EXERCISE DIRECTIONS
Copy the items from the line with "This screenshot has width=1920, height=969." to the line with "The image size is (1920, 1080)." word for word, with both of those lines included.

STUDY MATERIAL
○ ○ ○ ○

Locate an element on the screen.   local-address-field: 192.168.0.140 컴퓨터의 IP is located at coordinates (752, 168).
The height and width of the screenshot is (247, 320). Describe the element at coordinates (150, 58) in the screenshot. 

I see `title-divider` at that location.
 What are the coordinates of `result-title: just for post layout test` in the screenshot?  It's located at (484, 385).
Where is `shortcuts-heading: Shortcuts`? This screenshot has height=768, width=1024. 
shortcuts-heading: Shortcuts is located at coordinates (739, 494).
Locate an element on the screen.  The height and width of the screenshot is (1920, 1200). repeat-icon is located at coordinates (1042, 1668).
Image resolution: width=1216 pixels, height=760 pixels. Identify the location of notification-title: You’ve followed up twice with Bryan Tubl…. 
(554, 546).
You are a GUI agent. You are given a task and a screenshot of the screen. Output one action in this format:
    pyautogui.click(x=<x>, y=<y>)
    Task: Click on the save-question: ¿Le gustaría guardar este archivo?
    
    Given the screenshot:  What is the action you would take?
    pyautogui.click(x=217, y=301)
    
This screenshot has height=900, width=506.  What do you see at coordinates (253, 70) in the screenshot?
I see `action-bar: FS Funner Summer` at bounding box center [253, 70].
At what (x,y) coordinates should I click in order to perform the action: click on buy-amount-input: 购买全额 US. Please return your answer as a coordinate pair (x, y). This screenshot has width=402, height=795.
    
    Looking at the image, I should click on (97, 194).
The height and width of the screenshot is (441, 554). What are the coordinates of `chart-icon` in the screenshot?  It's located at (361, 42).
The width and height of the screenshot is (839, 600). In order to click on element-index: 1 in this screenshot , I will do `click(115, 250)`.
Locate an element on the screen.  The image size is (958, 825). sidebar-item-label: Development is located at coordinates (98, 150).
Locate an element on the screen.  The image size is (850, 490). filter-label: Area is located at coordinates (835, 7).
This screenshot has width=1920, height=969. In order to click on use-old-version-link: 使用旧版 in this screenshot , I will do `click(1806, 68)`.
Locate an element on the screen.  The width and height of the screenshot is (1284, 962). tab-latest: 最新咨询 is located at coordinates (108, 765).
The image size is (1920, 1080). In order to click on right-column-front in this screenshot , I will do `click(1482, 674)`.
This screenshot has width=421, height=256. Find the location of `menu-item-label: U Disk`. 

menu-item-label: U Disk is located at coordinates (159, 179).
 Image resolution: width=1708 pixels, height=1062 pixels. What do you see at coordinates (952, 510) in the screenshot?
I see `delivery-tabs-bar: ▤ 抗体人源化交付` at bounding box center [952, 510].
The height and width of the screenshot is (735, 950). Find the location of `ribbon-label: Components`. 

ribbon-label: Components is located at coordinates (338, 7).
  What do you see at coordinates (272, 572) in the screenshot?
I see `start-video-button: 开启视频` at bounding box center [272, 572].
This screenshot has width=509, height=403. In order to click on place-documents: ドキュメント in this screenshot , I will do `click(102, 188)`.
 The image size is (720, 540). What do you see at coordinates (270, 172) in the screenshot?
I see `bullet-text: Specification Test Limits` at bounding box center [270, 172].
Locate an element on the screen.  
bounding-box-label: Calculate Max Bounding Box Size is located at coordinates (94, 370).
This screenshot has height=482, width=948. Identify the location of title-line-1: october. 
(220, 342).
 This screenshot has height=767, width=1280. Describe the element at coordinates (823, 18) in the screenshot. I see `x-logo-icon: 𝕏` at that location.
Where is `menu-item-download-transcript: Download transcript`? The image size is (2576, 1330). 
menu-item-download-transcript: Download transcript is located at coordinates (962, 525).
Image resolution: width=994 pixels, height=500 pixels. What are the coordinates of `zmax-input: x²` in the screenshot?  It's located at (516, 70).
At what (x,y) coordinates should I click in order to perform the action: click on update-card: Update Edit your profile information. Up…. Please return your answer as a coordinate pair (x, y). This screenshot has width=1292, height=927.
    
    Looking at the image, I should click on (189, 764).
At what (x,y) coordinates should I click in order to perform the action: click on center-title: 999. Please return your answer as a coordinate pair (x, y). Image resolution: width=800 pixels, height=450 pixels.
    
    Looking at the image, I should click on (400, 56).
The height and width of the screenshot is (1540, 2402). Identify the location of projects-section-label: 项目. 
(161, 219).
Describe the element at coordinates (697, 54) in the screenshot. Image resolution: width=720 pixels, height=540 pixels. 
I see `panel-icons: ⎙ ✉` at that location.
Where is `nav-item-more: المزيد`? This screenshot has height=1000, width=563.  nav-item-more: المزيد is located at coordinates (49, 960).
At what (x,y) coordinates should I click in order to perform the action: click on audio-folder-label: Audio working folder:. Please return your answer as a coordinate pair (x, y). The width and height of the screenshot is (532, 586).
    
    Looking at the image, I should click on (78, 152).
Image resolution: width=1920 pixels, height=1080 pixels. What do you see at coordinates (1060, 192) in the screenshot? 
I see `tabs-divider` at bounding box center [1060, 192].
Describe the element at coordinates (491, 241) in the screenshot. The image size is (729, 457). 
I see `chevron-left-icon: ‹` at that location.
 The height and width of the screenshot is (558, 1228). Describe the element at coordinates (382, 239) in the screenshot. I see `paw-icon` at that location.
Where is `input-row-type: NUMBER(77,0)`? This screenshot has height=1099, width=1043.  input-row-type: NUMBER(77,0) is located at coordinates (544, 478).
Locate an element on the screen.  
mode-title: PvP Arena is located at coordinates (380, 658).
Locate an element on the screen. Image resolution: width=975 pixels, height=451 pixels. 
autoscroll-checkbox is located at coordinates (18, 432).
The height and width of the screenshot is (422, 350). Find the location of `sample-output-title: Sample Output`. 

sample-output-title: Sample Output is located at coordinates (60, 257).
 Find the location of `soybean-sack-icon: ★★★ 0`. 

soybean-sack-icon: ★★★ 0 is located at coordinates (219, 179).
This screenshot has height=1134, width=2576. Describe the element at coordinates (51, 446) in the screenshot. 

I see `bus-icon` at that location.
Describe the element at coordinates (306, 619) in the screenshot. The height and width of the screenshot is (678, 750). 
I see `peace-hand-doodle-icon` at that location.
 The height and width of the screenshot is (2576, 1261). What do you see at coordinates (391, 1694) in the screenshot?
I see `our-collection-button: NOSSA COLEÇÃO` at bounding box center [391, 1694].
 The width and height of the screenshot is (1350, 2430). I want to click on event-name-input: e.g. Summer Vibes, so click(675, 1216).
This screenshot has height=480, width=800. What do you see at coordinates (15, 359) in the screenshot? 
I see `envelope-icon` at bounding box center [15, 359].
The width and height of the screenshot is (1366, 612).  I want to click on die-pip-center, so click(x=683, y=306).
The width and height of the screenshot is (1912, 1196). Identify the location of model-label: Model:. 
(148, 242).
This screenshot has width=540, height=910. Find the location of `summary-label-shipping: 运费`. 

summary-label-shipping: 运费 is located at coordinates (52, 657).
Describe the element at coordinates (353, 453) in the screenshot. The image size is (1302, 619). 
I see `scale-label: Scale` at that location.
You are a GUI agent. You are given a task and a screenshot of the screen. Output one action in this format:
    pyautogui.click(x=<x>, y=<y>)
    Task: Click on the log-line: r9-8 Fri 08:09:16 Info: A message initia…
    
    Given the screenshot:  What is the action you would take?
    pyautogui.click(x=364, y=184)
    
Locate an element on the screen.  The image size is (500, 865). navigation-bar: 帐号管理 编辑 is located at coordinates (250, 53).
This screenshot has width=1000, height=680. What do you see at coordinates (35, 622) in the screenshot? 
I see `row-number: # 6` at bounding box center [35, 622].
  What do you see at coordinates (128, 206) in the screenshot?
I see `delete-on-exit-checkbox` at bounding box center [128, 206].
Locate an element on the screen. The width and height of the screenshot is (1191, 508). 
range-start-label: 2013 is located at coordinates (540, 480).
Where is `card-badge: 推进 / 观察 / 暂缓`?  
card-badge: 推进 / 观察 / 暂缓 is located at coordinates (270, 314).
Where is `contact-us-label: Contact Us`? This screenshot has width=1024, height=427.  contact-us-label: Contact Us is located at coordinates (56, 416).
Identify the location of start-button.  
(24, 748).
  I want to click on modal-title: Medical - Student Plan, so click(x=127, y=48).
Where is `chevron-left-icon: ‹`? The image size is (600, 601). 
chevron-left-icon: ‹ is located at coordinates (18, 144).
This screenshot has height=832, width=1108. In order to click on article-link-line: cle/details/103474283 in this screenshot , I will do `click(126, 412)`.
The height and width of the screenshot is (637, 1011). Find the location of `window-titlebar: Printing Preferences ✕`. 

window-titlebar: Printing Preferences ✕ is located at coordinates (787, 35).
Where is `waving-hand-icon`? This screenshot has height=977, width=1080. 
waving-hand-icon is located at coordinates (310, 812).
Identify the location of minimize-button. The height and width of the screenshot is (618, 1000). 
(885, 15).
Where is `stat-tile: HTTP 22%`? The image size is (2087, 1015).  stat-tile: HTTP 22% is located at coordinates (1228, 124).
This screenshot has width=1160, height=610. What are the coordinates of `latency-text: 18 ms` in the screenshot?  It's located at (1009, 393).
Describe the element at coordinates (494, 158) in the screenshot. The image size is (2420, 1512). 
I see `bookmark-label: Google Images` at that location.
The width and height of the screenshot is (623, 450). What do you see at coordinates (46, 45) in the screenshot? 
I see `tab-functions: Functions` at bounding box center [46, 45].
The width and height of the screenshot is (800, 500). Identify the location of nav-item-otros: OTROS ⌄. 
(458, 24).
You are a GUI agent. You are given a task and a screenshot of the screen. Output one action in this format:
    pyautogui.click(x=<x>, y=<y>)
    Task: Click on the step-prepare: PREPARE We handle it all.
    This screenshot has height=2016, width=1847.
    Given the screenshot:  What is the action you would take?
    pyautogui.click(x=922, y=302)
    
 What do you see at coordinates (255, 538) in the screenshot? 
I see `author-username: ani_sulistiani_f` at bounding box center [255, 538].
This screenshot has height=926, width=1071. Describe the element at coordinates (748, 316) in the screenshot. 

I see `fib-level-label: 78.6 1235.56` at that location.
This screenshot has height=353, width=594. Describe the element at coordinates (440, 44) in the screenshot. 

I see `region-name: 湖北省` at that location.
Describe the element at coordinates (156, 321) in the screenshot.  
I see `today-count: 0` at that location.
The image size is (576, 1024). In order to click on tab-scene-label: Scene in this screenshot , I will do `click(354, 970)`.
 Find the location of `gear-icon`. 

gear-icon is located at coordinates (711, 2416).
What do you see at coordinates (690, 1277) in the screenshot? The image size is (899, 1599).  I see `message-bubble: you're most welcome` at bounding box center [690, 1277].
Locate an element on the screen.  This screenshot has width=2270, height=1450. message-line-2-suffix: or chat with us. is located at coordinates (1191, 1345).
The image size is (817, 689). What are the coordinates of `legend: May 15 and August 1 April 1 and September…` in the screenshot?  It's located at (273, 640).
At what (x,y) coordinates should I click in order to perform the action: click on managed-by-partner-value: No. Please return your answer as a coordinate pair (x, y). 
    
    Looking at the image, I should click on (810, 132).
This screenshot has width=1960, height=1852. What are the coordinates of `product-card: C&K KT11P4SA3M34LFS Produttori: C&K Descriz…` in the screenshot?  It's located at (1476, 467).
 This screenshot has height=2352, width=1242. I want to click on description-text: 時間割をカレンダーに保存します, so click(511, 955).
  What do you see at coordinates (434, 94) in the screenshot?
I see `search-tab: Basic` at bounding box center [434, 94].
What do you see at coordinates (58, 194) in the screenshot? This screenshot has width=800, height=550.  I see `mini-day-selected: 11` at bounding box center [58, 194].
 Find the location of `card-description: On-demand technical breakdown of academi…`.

○ ○ ○ ○

WRITTEN ANSWER
This screenshot has width=1920, height=969. In order to click on use-old-version-link: 使用旧版 in this screenshot , I will do `click(1806, 68)`.
Locate an element on the screen.  The width and height of the screenshot is (1284, 962). tab-latest: 最新咨询 is located at coordinates (108, 765).
The image size is (1920, 1080). In order to click on right-column-front in this screenshot , I will do `click(1482, 674)`.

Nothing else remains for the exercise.